• WHAT IS REQUIRED:
Would you retype, word for word, the line with "The height and" and each line after it to the end of the entries below, leaving the pictures out?

======

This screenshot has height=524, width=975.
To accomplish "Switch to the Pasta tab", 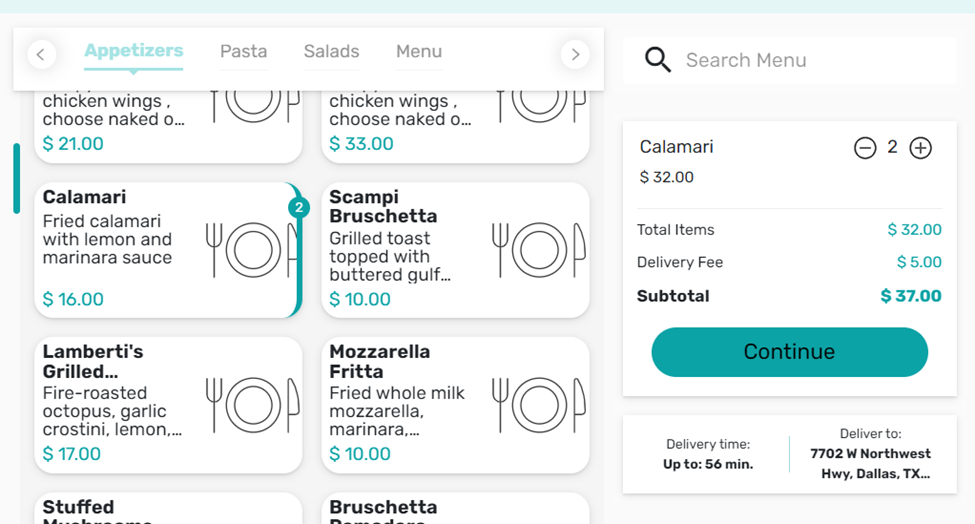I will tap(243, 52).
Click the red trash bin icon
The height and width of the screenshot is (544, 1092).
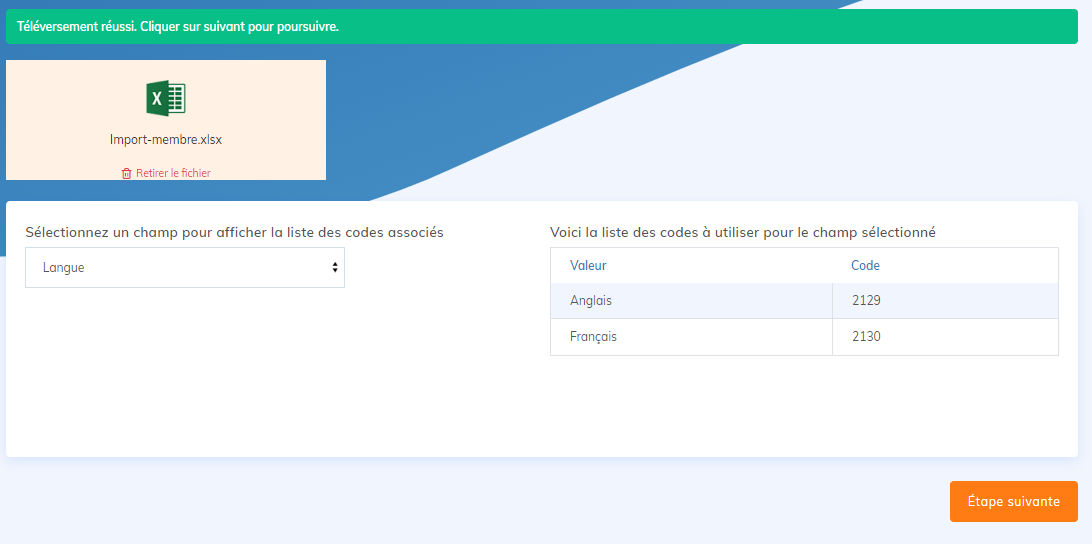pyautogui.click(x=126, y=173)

======

• SOLVED PROBLEM:
The height and width of the screenshot is (544, 1092).
pyautogui.click(x=126, y=173)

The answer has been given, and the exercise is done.